Qing Dynasty “Chicken Cup” Found in an Attic Goes on Sale – An 18th-century Qing Dynasty Imperial Cup, which was forgotten for 30 years packed away in an attic, will be offered at Chiswick Auctions in London on November 12 with an estimate of £5,000–8,000 ($6,538–10,462). Its design is based on the 15th-century “chicken cup,” which Chinese billionaire collector Liu Yiqian bought for $36 million at auction in 2014. (Press release)

ART MARKET

1-54 Marrakech Releases Exhibitor List – The contemporary African art fair has announced the 18 galleries that will take part in the second edition of 1:54 in Marrakech in February 2019. Newcomers include Galerie Jérôme Poggi (Paris), Goodman Gallery (Johannesburg and Cape Town), and In Situ – fabienne leclerc (Paris). There will also be a special display focused on the African American painter, jazz musician, and poet Ted Joans. (ARTnews)

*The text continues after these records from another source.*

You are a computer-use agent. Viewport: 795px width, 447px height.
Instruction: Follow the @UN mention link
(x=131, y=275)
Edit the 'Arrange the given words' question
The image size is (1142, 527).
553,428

Neil Armstrong’s Air and Space Collection Sells for $7.5 Million – The astronaut’s spacecraft ID plate from Apollo 11’s Eagle lunar lander module sold for $468,500 in an auction of his collection, which raised a total of $7.5 million at Heritage Auctions. A fragment from the propeller and a section of the wing from the Wright brothers’ Flyer, the first successful heavier-than-air powered aircraft, each sold for $275,000. (Daily Mail)

Sotheby’s Ink Art Expert Joins Beijing Gallery – After four decades at the auction house, Mee-Seen Loong has joined the Chinese ink art gallery INK Studio, which is based in Beijing. Loong founded Sotheby’s contemporary Chinese ink art department. (Press release)

COMINGS & GOINGS

Shortlist for Deutsche Börse Prize Named – The four nominees for the £30,000 photography prize are Susan Meiselas for her retrospective “Meditations”; Laia Abril for her photo book On Abortion; Arwed Messmer for the exhibition “RAF: No Evidence”; and Mark Ruwedel for “The Artist and Society.” The prizewinner will be announced on May 16 at the Photographers’ Gallery in London. (Guardian)

Meet France’s New Minister of Culture – Franck Riester, the career politician appointed to replace Françoise Nyssen as culture minister, is receiving a frosty reception from some disgruntled French cultural figures. He has been criticized for his interest in “entertainment and mass culture” over the more traditional arts. Only time will tell how he will manage the ministerial role, through which he is inheriting ambitious projects such as the Culture Pass. (Hyperallergic)

A Former Employee of Detroit’s Wright Museum Is Suing for Discrimination – Edward Canaday is suing the African American history museum, alleging he was fired because of his race. Canaday, who says he was the only white man employed by the museum, worked there for eight-and-a-half years before he was unexpectedly terminated on July 13 in what he was told was a “restructuring” of staff. (Detroit News)

FOR ART’S SAKE

Catherine Opie on Her New (and First) Film – The artist’s first film, The Modernist, follows a character who sets Los Angeles’s modernist architectural landmarks on fire to make a statement about sending the 20th century’s utopian ideas up in smoke. The 22-minute work—a slideshow of still photographs accompanied only by the sound of a match being struck—is on view at Lehmann Maupin gallery in New York. (New York Magazine)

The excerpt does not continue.